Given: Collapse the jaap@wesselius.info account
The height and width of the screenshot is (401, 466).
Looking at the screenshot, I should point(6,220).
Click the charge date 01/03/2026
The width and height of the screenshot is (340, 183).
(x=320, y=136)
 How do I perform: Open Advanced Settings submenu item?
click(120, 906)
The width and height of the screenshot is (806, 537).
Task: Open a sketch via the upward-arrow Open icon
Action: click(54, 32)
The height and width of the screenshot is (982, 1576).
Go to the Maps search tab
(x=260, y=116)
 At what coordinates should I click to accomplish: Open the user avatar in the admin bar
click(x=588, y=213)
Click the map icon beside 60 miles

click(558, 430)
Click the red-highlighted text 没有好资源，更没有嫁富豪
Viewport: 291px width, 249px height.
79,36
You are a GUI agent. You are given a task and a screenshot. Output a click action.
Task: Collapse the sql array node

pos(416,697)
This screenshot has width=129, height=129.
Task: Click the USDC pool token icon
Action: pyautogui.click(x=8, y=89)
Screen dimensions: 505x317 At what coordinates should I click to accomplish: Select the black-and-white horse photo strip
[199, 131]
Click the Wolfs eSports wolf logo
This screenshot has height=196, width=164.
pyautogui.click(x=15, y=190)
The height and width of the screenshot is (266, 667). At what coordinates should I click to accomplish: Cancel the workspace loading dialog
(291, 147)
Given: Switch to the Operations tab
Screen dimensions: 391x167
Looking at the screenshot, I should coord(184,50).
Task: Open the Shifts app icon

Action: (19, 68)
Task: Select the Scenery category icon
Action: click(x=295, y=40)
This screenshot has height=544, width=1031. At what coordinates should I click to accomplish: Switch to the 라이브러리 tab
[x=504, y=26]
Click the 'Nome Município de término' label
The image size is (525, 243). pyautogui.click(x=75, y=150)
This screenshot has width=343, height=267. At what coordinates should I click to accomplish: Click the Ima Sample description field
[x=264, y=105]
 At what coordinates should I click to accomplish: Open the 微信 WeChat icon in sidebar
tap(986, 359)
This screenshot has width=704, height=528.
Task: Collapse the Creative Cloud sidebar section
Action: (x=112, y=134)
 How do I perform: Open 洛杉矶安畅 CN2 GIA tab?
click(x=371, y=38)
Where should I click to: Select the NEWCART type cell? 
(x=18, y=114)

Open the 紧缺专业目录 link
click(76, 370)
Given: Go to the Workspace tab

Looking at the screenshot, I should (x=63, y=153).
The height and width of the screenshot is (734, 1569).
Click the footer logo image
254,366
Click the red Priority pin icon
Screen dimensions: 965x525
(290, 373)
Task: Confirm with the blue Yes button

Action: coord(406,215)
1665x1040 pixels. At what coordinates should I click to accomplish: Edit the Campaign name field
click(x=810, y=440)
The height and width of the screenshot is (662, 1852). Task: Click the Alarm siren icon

**EXERCISE DETAILS:** Copy every line, not only the answers, from the line with "1665x1040 pixels. At" through the end of the records, and shift each coordinate in the answers by -44.

**EXERCISE RESULT:**
1665x1040 pixels. At what coordinates should I click to accomplish: Edit the Campaign name field
click(x=766, y=396)
The height and width of the screenshot is (662, 1852). Task: Click the Alarm siren icon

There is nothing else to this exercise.